Tuesday, August 16, 2005

Gas prices and absentee landlords (or blog lords)

So I haven't been posting much lately, I just noticed. My last post was about Bill Frist being a douche, which I still stick to, in spite of a number of illustrious types saying that at least something not 100% idiotic could be accomplished via his douche-ness. I won't argue that point, but he's still a douche and he looks like a goddamned space alien.

Anyways...

Well, I've been busy. A massive shoulder injury, or at least painful as hell, sidelined me for a little bit. What caused it? I dunno. Solution? Vicodin and sitting on my ass. So that was pretty sweet. I missed a fair amount of kung fu class, but the rest did me well. I recovered nicely with a sailing trip out to Two Harbors on Catalina Island with my buddy Dan this past weekend. I'll throw up some pictures from that later.

Hey, check this out! You can take the boy outta Florida, but Florida can always come visit the boy, I guess.

So, on national news, apparently high gas prices are having some good effects. I'm basically in favor of high gas prices, cf. prices in Europe. The main problems I see with the current high gas prices here in the U.S. are:

  • I wish we'd done it earlier through taxes, allowing a gradual adjustment to the economic burdens. Taxes could then be adjusted downwards to absorb the unavoidable price shocks and bumps. No one would have to worry about changes in the cost of fuel, since the cost of fuel would be relatively standardized. The shock absorber would be the tax pad, so changes in oil prices would affect government revenues, but in general that's going to be a much better and more remote shock absorber than, say, Delta Airlines, which is on life support and will not withstand fuel prices at the current levels for much longer.
  • Regardless of whether or not people deserve what they get, lots of people are going to be spending (hell, going to be, nothing, are spending) lots of their income on gas that they had allocated to other needs. In a debt-ridden society (like I said, I'm not talking about whether they deserve it or not), that can lead to catastrophic effects, including massive defaults on mortgages, consumer debt service, and so on. That would affect the overall economy and the share of responsible people who did nothing to deserve the problems besides being members of the economy. Look at the Latin American and Asian debt crises over the last couple of decades. Of course, those suffering the most will be the poorest.
  • I highly doubt that, as a society, we'll learn a goddamned thing from this besides this: do everything possible to ensure low gas prices. Did the Big Three learn from the lessons of the early '70s? Clearly not, and now all three are having massive problems because all of their vehicles are enormous gas-guzzling monstrosities.
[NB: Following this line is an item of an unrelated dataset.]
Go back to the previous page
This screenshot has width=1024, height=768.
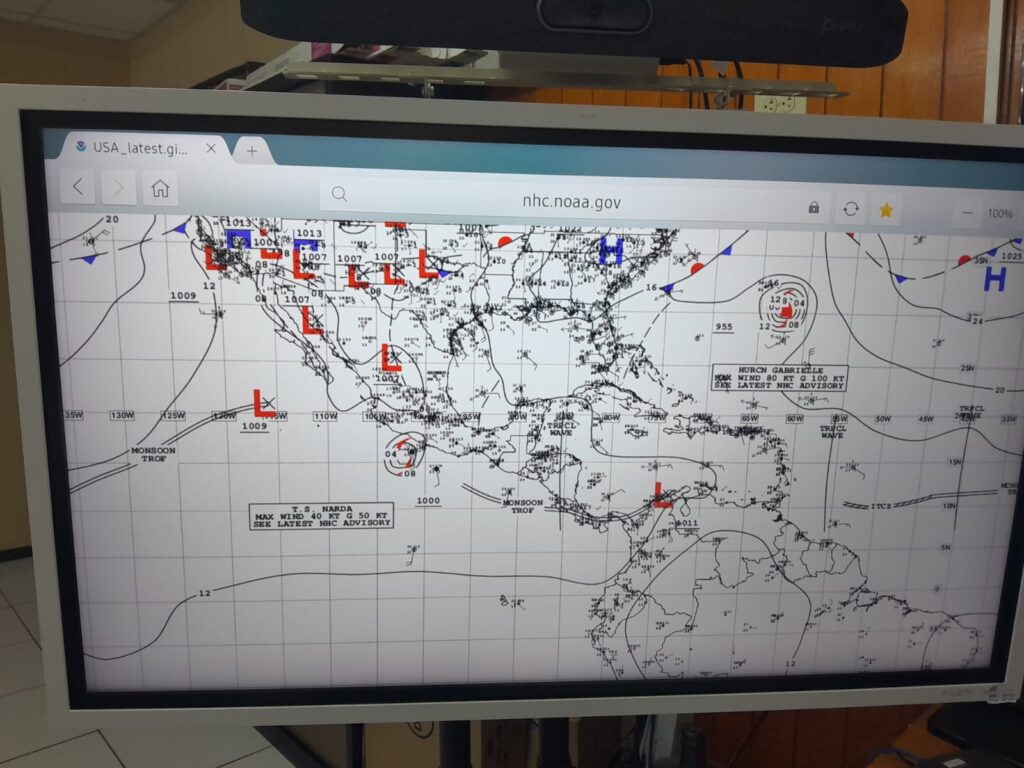(78, 187)
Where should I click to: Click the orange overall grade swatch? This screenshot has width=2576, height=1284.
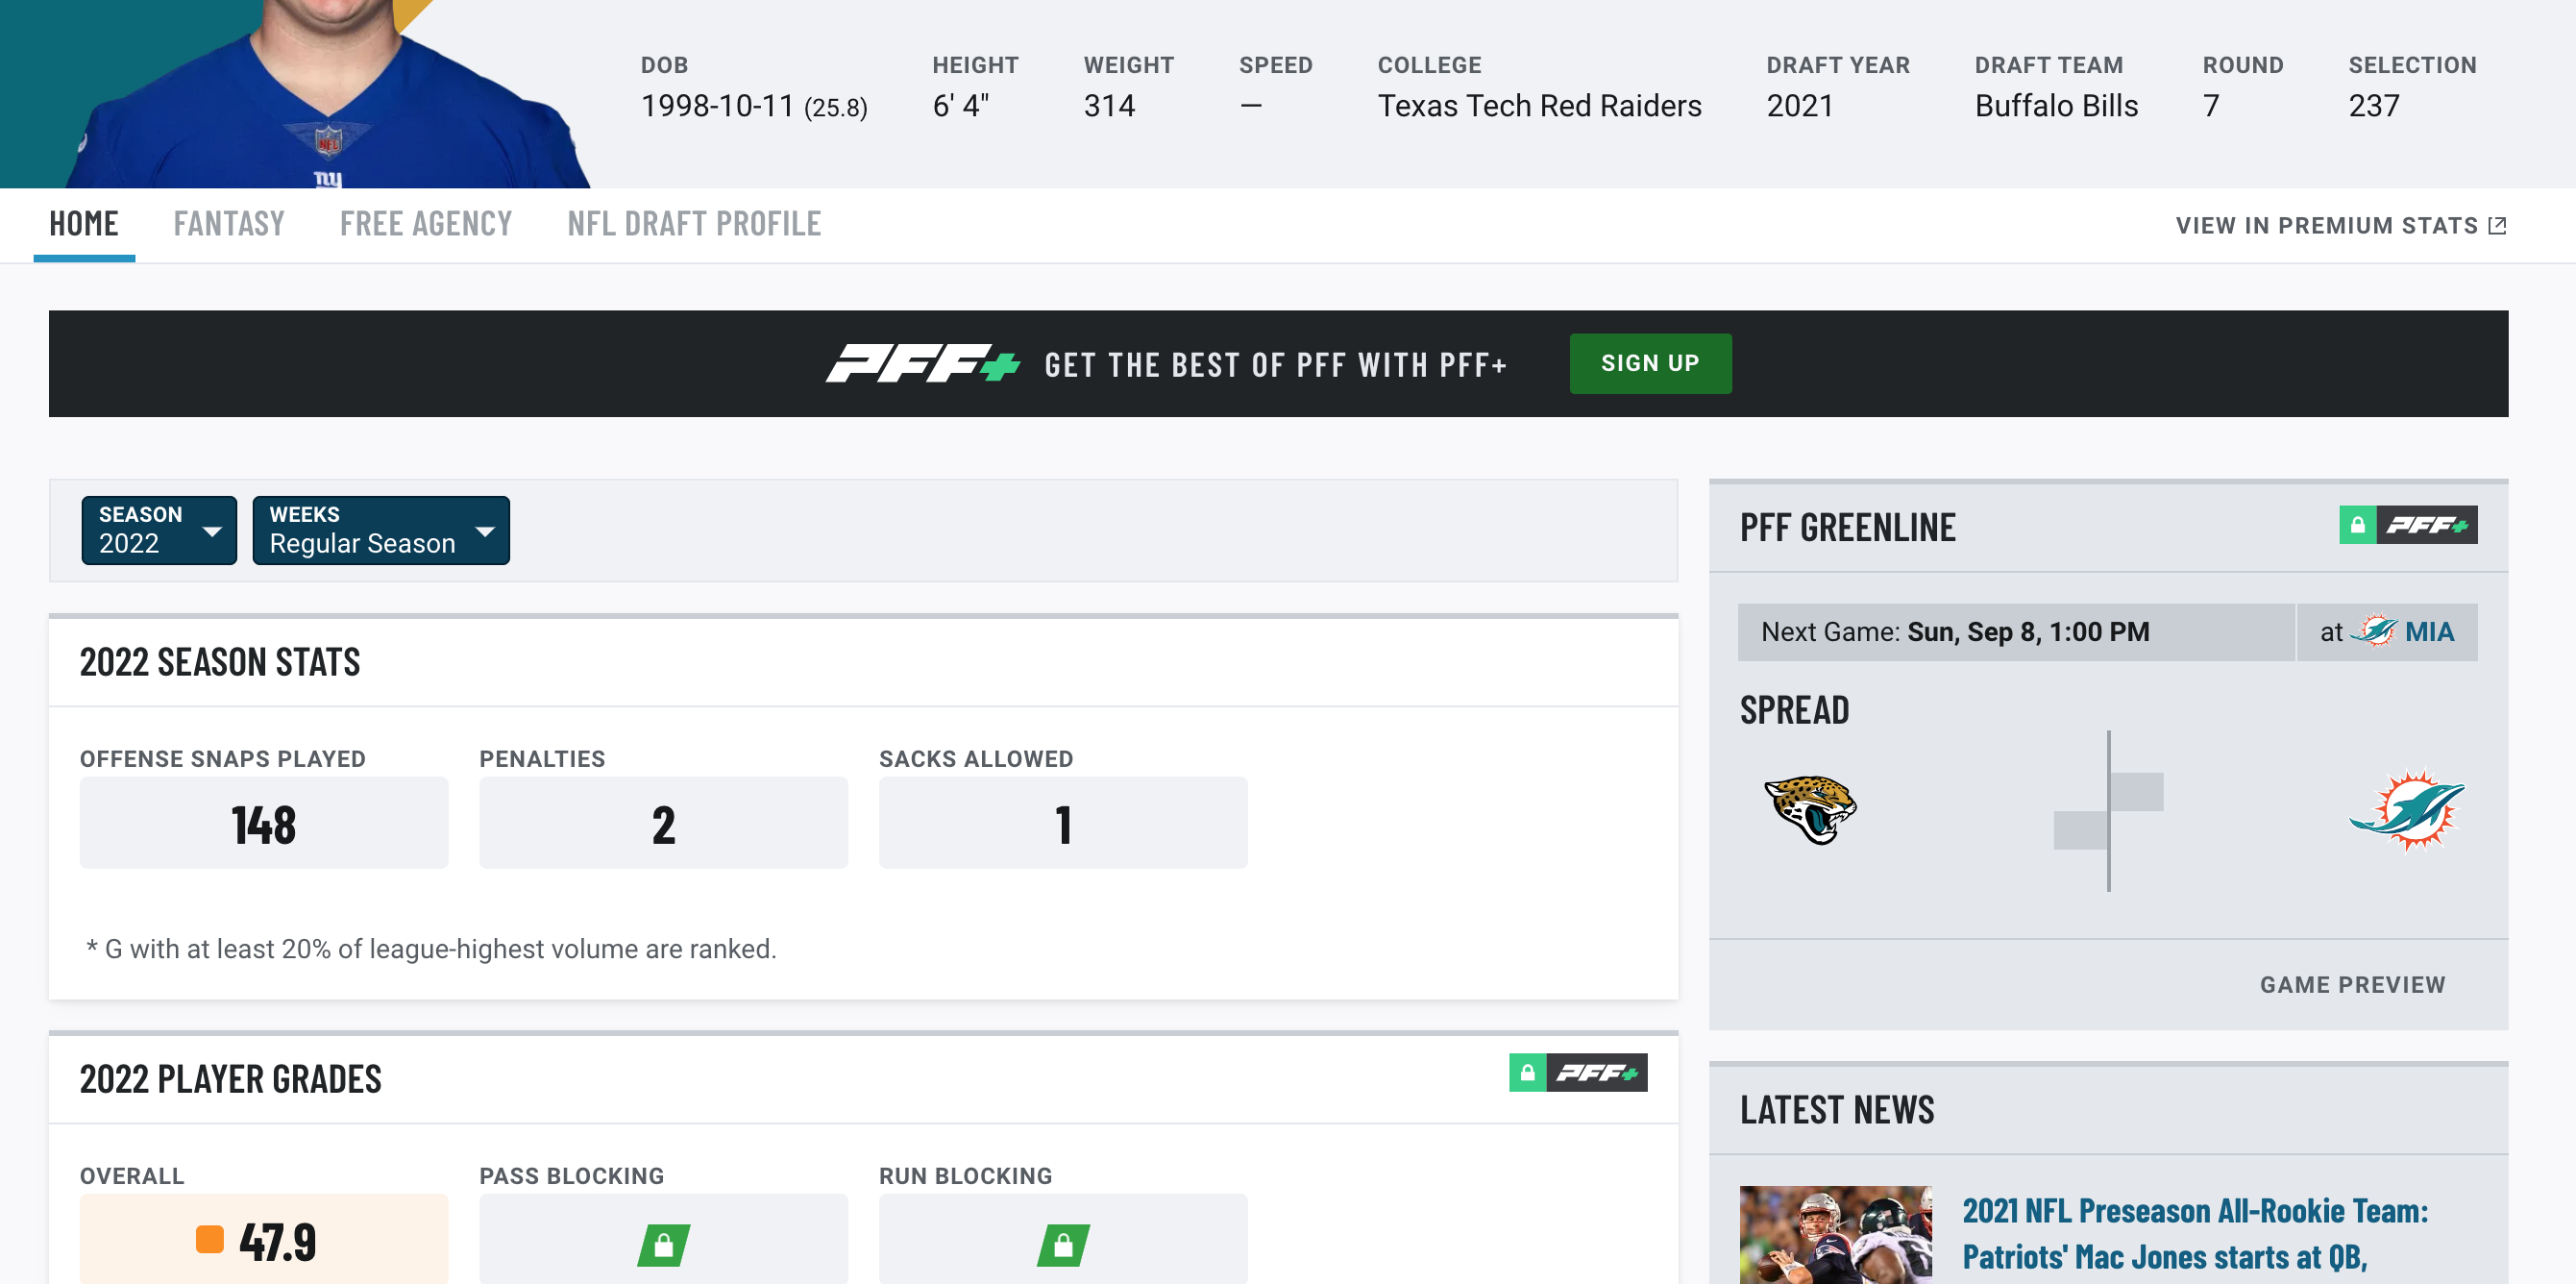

And just like in the '70s, the Japanese automakers are having the Big Three's collective ass for lunch again. If I was head of one of the Big Three, I would have been on the phone screaming at the engineers to increase the mileage of our entire fleet exponentially at about 8:55 AM 9/11/2001. But it never occurred to any of the dumb shits that a on-going clash between Islamic terrorism and the batch of fucktards in the White House would lead to higher oil prices, which might, just might, make a suburban mom in a 10 gallon-to-the-mile Ford Behemoth pause when she had to pay $457 to drive down to the corner store. Idiots. So there's no good reason to think that the U.S. will do anything besides claw and slash to get oil prices back down, instead of wisely learning to live with them (and keeping them artificially high if and when they do go back down).
OK, that's all I have for now. I meant to add a bunch of links for various points, but it's late and I have a cooling pizza waiting for me. Ciao, kiddies.